Quanto detto per i ritratti può essere ripetuto per le Madonne di devozione privata, pletore delle quali (in massima parte di bottega) invadono il mercato e affollano musei. Oltre a quella già citata di Norrtälje merita menzione tra le autografe almeno la Sacra Famiglia dell’Ermitage (inv. 1531: Kustodieva, 1994), che unisce all’invenzione michelangiolesca della cosiddetta Madonna del sonno, ripresa anche da Benedetto Pagni da Pescia nella Madonna Medici di Sarasota (Nesi, 2016), il tema della Madonna dell’umiltà e che fu riproposta miriadi di volte dagli allievi. Lo stesso Michele ne fornì comunque una bella variante autografa oggi nella Galleria Palatina di Firenze (Hornik, 2009, p. 68), con in primo piano Cristo bambino e s. Giovannino che si abbracciano, ispirandosi a un’invenzione risalente a Leonardo da Vinci.
Tosini fece testamento il 20 marzo 1576 (1575 dello stile fiorentino; ibid., pp. 128-134), morì il 26 ottobre 1577 e venne tumulato in S. Maria Novella.

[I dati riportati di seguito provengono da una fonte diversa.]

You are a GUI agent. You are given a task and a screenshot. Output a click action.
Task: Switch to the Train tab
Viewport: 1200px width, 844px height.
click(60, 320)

La bottega di piazza Strozzi passò al figlio Baccio (1534-1582), mentre uno degli altri figli che Michele ebbe da Felice Talani, Jacopo, divenne frate domenicano con il nome di fra Santi, e fu personaggio di primo piano dell’Ordine ai suoi tempi. Quanto alle almeno tre figlie (Dianora, Lisabetta e Francesca) si fecero suore in conventi domenicani legati alla Riforma savonaroliana (ibid., pp. 15-17).